Swiss linguist, phonetician and dialectologist

Eugen Dieth (18 November 1893, in Neukirch an der Thur – 24 May 1956, in Zollikon) was a Swiss linguist, phonetician and dialectologist. He is well known for his work in English and German phonetics, and for co-initiating the Survey of English Dialects.

== Biography ==
Eugen Dieth studied General Linguistics, English and German at the University of Zurich and the University of Geneva. He earned his PhD in 1919 with a dissertation on Middle English syntax. Between 1922 and 1927 he was lecturer in German in Aberdeen. In 1927 he became Professor extraordinarius and in 1947 Professor ordinarius for English, Old Norse and General Phonetics at the University of Zurich. He founded the Phonetics Laboratory of the University of Zurich in 1935. Between 1927 and 1936 he worked as a part-time editor for the Schweizerisches Idiotikon and between 1934 and his unexpected death from a stroke in 1956 he was the director of the Phonogram Archives of the University of Zurich. He married Hilde Martha Bachmann, the daughter of the Swiss professor of German Philology at the University of Zurich, Albert Bachmann, in 1951.

== Achievements ==
Eugen Dieth published an orthographic handbook for Swiss German in 1938, entitled Schwyzertütschi Dialäktschrift (= Swiss German Dialect Orthography). His system of spelling Swiss German is commonly referred to as Dieth-Schreibung. It postulates that the vernacular spelling ought to reflect the phonological characteristics and individuality of the various Swiss dialects. It can therefore be characterized as a system of phonetic transcription meant to be used by lay people. In its less strict form, it tries to limit itself to the usage of the letters and diacritics that are available on a simple typing machine.

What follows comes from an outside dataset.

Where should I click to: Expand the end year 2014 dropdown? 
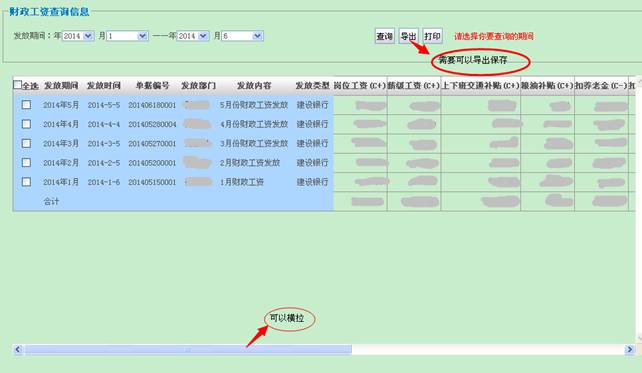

In 1950 he published his Vademekum der Phonetik, a textbook classic in German-speaking phonetics.

As professor of English, he was also very active in the field of dialectology in Britain. His description of the dialect of Buchan was an important contribution to Scottish dialectology. More importantly, however, he initiated the work for the Survey of English Dialects and compiled—together with Harold Orton—the Questionnaire for a Linguistic Atlas of England.

== Selected works ==

- Dieth, Eugen (1932). A Grammar of the Buchan Dialect (Aberdeenshire). Cambridge: University Press.
- Dieth, Eugen (1938). Schwyzertütschi Dialäktschrift. Leitfaden einer einheitlichen Schreibweise für alle Dialekte. Zürich: Orell Füssli.
- Dieth, Eugen (1950). Vademekum der Phonetik. Phonetische Grundlagen für das wissenschaftliche und praktische Studium der Sprachen. Bern: Francke.
- Dieth, Eugen and Harold Orton (1952). A Questionnaire for a Linguistic Atlas of England. Leeds: Leeds Philosophical and Literary Society.